#### TASK PROMPT:
Pictures do not belong in the copy. Write out exactly the lines from the one containing "Open the Plan version dropdown" through the end of the data.

#### INPUT DATA:
Content starts
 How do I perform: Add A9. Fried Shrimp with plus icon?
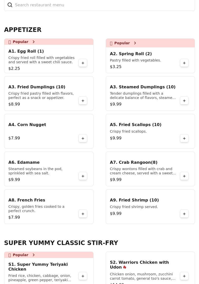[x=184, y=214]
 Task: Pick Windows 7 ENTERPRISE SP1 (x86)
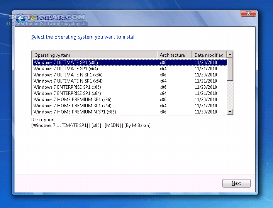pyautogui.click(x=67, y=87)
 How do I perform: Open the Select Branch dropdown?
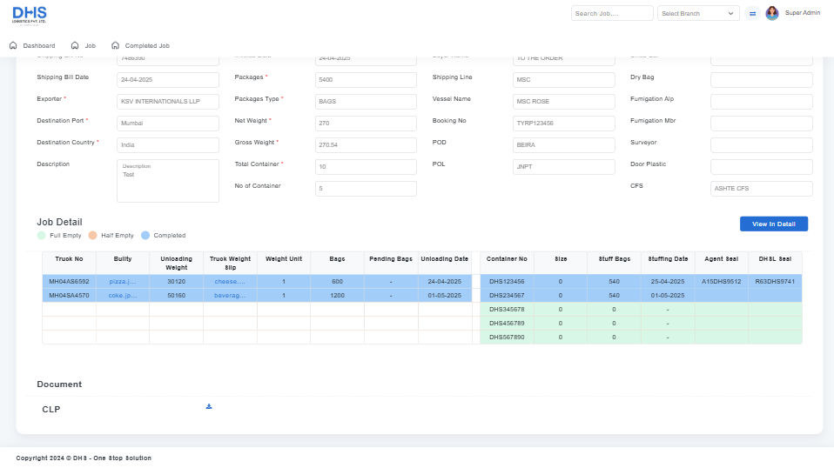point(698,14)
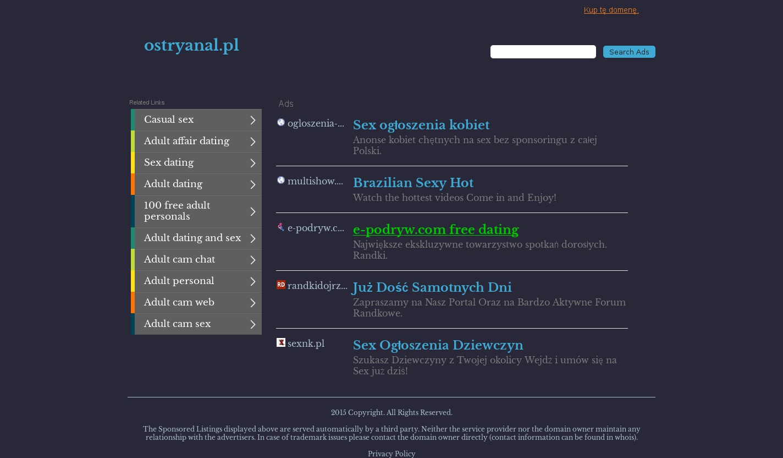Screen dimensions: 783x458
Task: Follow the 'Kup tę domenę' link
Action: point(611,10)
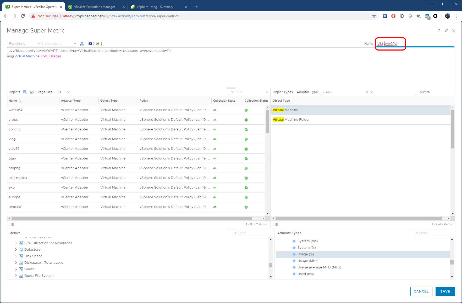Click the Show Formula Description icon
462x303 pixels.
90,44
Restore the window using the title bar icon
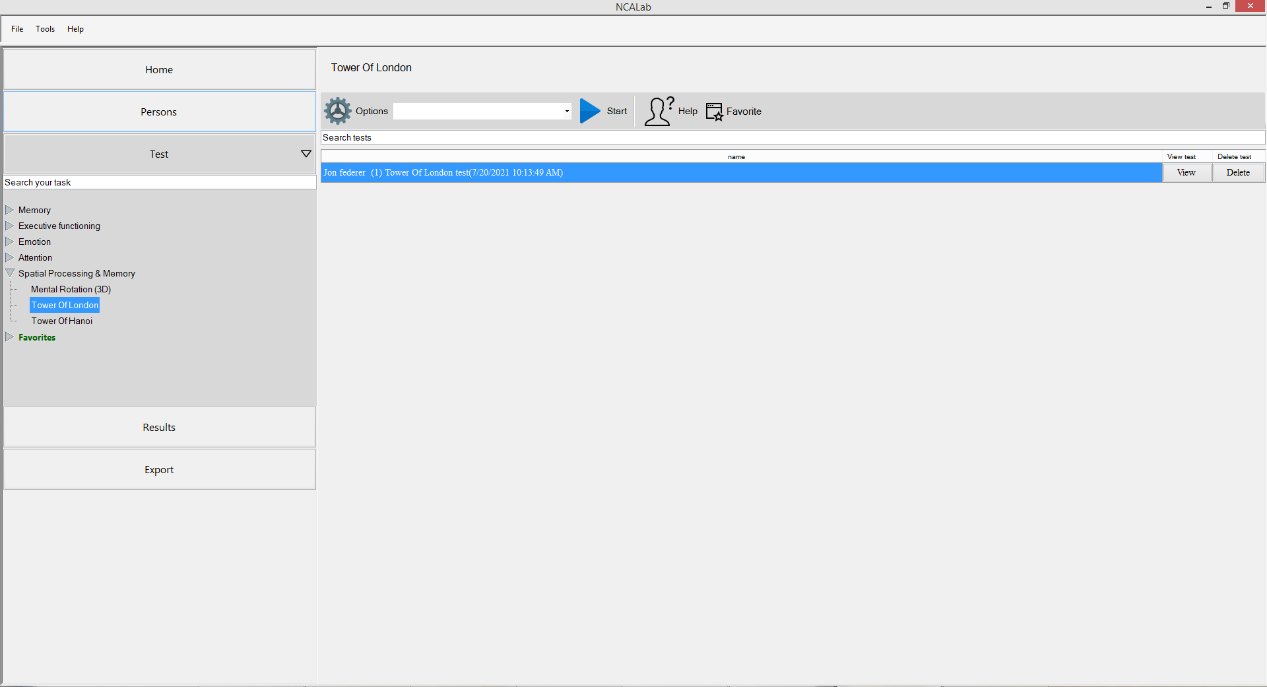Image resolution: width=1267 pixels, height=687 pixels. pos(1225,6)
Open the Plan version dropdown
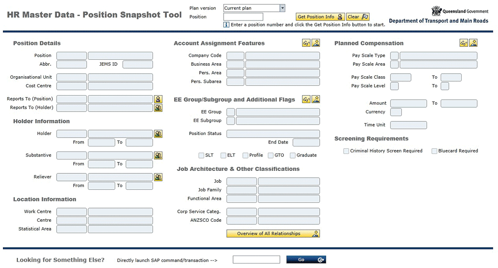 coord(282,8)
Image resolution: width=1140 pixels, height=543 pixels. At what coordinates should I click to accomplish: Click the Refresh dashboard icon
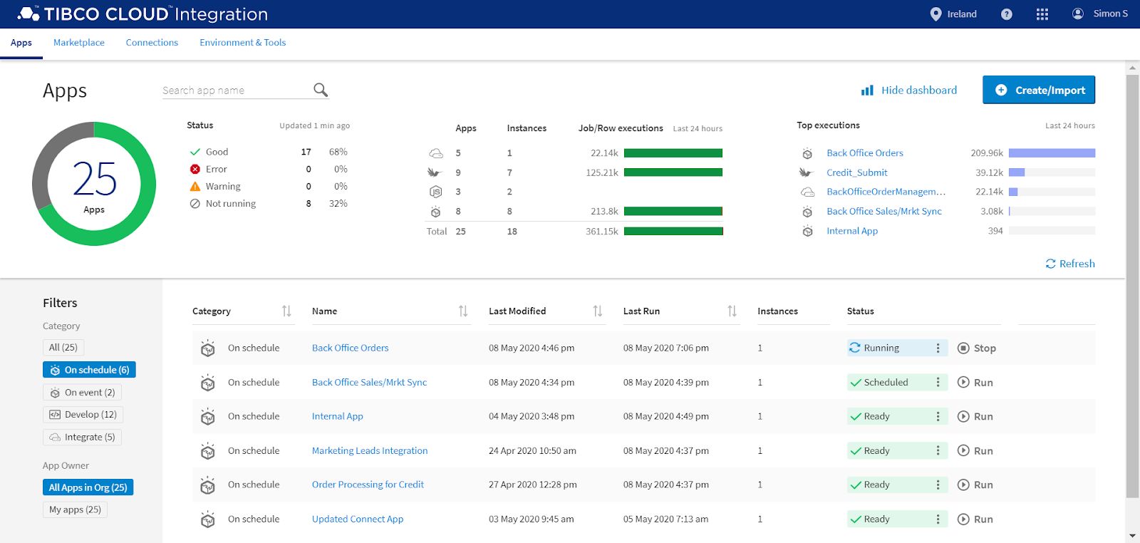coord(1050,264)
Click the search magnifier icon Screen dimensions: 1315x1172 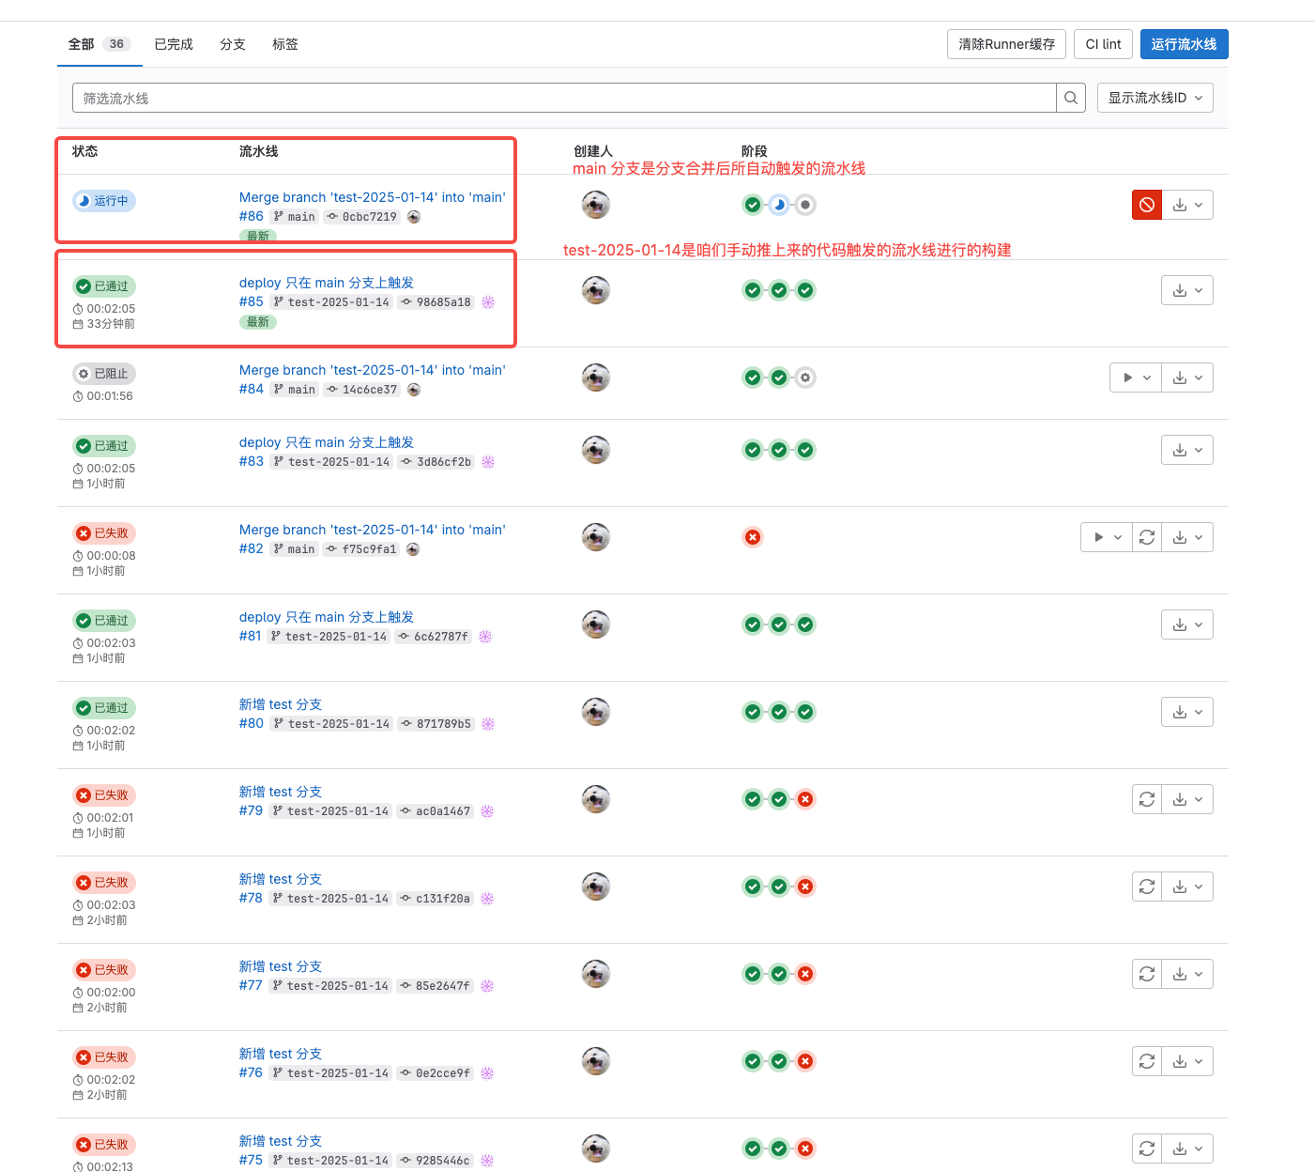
Content ends
#### SOLUTION FOR THIS TASK:
Open the Plan version dropdown
 coord(282,8)
Image resolution: width=1140 pixels, height=543 pixels. At what coordinates should I click to accomplish: Click the Refresh dashboard icon
coord(1050,264)
Click the search magnifier icon Screen dimensions: 1315x1172 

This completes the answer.